Dit is de EXPRESSIVITEIT van architectuur.

Wanneer we meten, ronden we af op gehele getallen en rekenen we. We maken intuïtief een schatting van de afmeting van iets door het kiezen van een maatstaf in de ruimte, en gebruiken deze als basis voor het meten van de ruimte.

II 7 = 3 + 4

Er zijn twee manieren om de ruimte te LEZEN: TELLEN en METEN. Wanneer we geconfronteerd worden met twee maten van dezelfde grootte, TELT één. In geval van ongelijke delen meten of vergelijken we.
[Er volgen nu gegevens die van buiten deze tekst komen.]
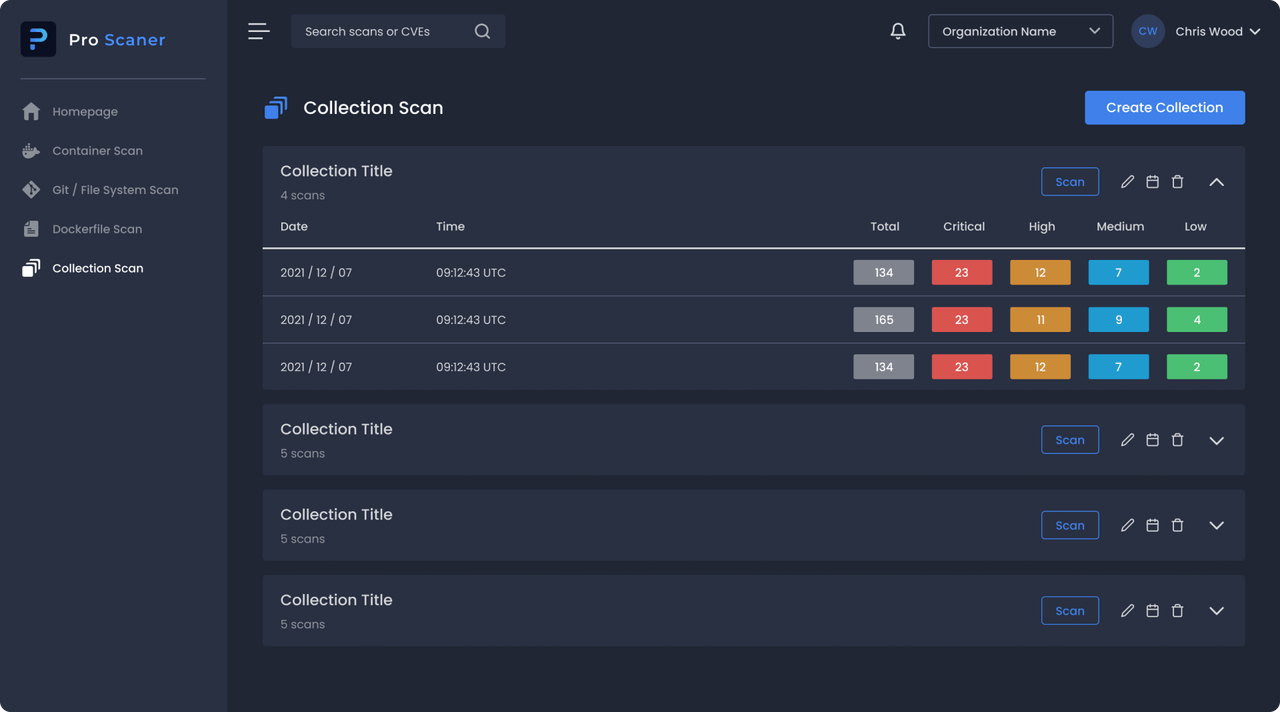Click the red Critical badge in first row
The width and height of the screenshot is (1280, 712).
[x=961, y=272]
Om de ruimte duidelijk leesbaar te maken, maakt architectuur meten net zo eenvoudig als tellen.

Om dit te kunnen realiseren stelt Van der Laan zich een vraag: wat is het minimum verschil tussen twee maten zodat we ze duidelijk kunnen onderscheiden, met andere woorden, zodat we het verschil kunnen tellen of benoemen.

Het antwoord is 3:4.

Van der Laan start niet van 10 en verdeelt dit in gelijke delen, maar hij start van 7 en verdeelt dit in 3 en 4. Dit opent een hele nieuwe wereld van ontwerpen door de relaties en de composities die verder gaan dan de spiegelsymmetrie.
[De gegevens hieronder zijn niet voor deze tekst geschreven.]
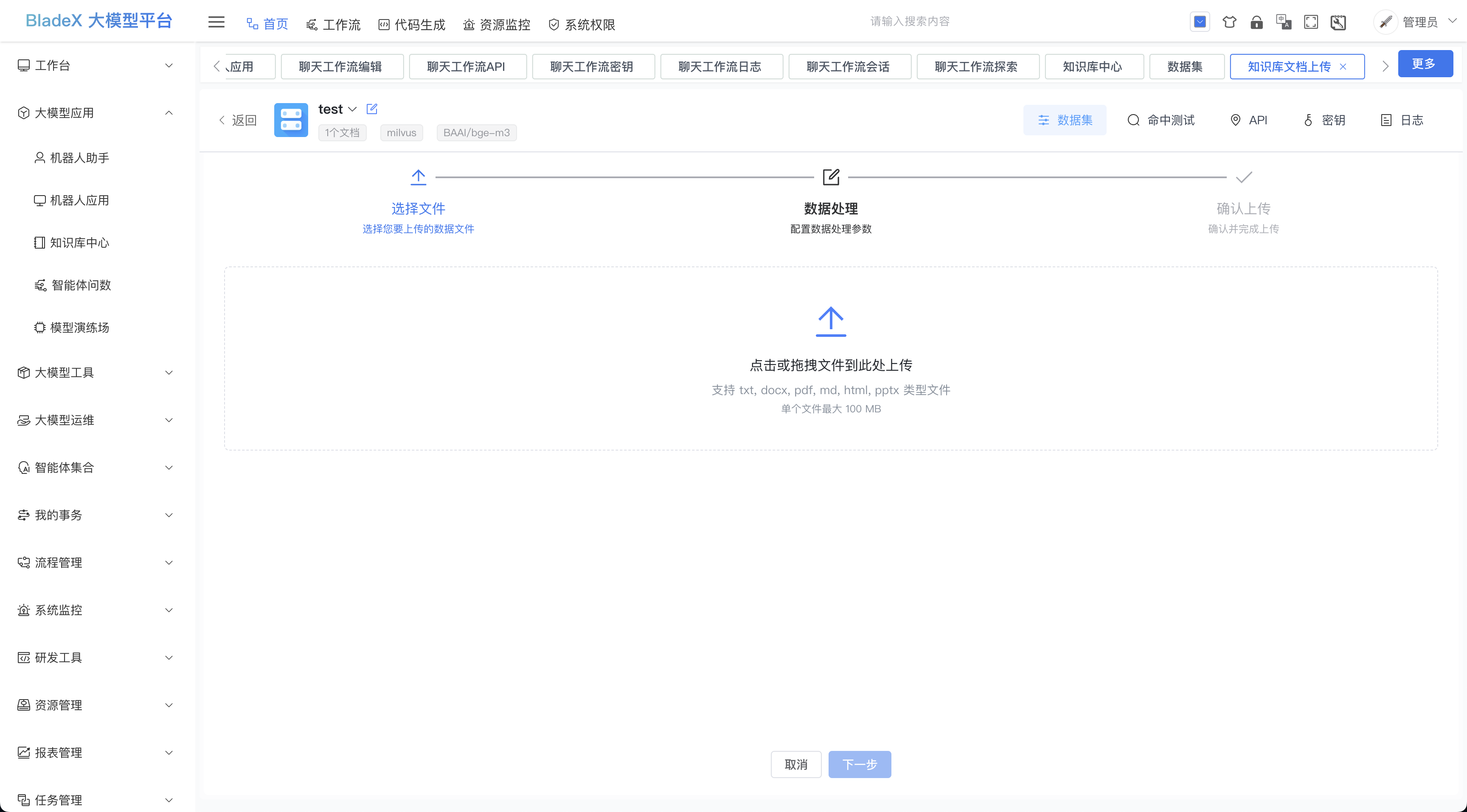Viewport: 1467px width, 812px height.
Task: Expand the 工作台 sidebar menu
Action: point(96,65)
III 3:4 in een gebouwen compostitie

In de gebouwen van Dom Van der Laan is alles gerelateerd door 3:4.

‘Dit nu noemden de Ouden “symmetrie”, niet in de zin waarin dit woord tegenwoordig gebruikt wordt om de tegengestelde identiteit van twee helften aan te duiden, maar in de zin van de verhouding tussen de groottes van de delen van een gebouw, vanaf het kleinste deel ervan tot aan het geheel.’ (VDL, AS IX 6)

De inkom van de Roosenberg Abdij is een mooi voorbeeld van deze 3:4 verhouding.

IV Proportionele continuïteit

Het plastische getal 1.325 … heeft een continu groeipatroon. Deze groei gebeurt driedimensionaal.

Bovendien: het plastische getal vertegenwoordigt de kleinste proportionele groei van driedimensionale objecten.

1 + a = a3

V Het plastische getal en de gulden snede

Met het plastische getal vond Dom Van der Laan een verhouding die het mogelijk maakt dat alle zes segmenten geproduceerd worden door twee onderverdelingen die een continue verhouding hebben, die een additieve geometrische progressie vormen.

De ontdekking van het plastische getal vloeide uit een ontevredenheid over de gulden snede. Dom Van der Laan beweerde dat deze verhouding geen harmonieuze progressieve onderverdeling van een maat toeliet. Wanneer men de grootste maat verdeelt volgens de gulden snede bekomt men twee gelijke delen. Dit is de eerste definitie van het plastische getal, uitgelegd door Dom Van der Laan tijdens zijn eerste lezingenreeks in Leiden op 16 januari 1943.